The Red Mouse: A Mystery Romance
For years—the best years of her life, for that matter, as she often reflected in lonely moments—Miriam Challoner had been trying to prove to her own satisfaction that her husband was no worse than the majority of young men married to rich women, but she could never find the arguments whereby she might arrive at the desired conclusion. It is not to be wondered at, then, that eventually there came a day when the information was brought to her that even in the gay and ultra-fashionable world in which they moved people spoke of him as that mad Challoner, and were saying that he was going a pace that was rapidly carrying him far beyond the horizon of anything like respectability—going to the dogs, in truth, as fast as her money could take him there.
Now Miriam Challoner was not one of those women who deceive themselves, if not their friends, when they say that if ever they hear of their husbands doing such-and-such-a-thing they know perfectly well what they will do. It is true that, like them, she did nothing; nevertheless, she could not be persuaded to discuss with any one the humiliating position in which her husband had placed her.
In a way, this attitude of hers was unfortunate, for it was more or less responsible for the note of melancholy cadence which crept into her mind. And so it was that before very long she was dimly conscious of an emotion quite unlike anything that she had hitherto experienced: all the bitterness in her heart had given way to a sickening sensation that she, as well as as he, had been tried in the matrimonial furnace and found wanting.
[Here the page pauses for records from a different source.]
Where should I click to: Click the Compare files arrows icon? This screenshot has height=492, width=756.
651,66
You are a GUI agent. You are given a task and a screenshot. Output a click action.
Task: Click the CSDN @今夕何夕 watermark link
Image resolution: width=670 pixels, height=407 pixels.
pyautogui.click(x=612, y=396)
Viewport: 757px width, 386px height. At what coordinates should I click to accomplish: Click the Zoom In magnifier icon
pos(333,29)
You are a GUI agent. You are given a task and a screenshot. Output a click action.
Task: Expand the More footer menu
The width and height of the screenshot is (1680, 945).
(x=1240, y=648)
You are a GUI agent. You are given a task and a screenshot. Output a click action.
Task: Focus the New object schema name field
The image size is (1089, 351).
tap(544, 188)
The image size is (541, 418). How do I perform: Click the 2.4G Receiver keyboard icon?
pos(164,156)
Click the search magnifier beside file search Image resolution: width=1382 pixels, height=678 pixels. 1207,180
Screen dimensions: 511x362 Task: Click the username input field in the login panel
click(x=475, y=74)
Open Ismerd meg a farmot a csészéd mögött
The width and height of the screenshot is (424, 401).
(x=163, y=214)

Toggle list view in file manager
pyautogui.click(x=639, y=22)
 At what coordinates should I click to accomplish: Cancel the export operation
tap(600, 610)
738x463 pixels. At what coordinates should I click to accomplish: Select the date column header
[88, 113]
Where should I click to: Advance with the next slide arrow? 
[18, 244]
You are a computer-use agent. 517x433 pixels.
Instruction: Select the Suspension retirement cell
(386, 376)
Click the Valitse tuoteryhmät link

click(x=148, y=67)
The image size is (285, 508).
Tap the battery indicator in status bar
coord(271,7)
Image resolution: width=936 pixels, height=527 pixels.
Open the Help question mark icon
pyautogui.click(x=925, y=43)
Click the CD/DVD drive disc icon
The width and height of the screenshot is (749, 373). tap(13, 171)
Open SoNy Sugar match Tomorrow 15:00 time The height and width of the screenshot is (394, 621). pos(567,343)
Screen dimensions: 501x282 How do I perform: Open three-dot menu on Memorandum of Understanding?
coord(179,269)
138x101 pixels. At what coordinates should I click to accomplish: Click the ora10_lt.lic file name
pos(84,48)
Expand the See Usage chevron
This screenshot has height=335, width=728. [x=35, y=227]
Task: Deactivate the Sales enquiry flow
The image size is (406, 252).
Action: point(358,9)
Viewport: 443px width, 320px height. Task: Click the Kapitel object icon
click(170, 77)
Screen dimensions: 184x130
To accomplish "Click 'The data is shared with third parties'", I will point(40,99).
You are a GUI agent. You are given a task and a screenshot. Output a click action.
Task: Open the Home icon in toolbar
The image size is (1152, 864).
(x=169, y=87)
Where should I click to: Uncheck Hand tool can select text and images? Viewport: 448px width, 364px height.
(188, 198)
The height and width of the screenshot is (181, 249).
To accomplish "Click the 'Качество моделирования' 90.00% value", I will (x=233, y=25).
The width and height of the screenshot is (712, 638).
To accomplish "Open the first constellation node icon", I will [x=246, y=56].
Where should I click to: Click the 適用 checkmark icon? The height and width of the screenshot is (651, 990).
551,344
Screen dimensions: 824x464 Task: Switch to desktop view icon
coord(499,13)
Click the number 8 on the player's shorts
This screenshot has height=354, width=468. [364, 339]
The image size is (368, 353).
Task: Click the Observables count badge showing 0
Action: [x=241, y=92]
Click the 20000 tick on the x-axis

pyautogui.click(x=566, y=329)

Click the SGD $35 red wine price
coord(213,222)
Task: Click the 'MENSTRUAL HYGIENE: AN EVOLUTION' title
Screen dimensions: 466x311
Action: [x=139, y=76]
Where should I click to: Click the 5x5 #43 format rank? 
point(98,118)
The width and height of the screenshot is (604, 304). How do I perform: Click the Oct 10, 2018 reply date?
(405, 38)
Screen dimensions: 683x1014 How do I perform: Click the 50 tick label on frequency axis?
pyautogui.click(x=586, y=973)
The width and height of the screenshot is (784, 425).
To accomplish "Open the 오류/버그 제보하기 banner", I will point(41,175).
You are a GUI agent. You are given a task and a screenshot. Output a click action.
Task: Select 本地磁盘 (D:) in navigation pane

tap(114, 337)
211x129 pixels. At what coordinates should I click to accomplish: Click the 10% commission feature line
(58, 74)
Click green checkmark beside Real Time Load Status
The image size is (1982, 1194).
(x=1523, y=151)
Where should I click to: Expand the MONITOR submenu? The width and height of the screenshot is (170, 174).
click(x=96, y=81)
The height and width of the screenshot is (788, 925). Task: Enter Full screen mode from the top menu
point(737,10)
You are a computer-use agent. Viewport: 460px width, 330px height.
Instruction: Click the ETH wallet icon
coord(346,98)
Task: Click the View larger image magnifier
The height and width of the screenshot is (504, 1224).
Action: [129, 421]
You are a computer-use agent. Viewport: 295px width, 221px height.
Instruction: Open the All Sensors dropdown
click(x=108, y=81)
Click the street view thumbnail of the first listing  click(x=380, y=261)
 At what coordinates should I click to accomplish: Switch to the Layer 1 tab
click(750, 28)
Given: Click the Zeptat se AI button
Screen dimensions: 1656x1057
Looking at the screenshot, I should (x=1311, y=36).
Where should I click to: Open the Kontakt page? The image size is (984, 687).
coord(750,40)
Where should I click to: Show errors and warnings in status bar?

Somehow, she had fallen grievously in her own estimation!
And society's estimation? Illusions in that direction were hardly possible; there, too, doubtless she would incur the loss of a certain amount of consideration. And even the non-possession of a highly imaginative temperament did not prevent her from fancying the expressive shrugs, and Oh, of course his wife is to blame, which, for the sake of an inference that is obvious, would be voiced by more than one impeccable dame of her acquaintance—as often as not superbly gullible souls, whose eloquence increases in direct proportion to the world's lack of belief in the fidelity of their liege lords.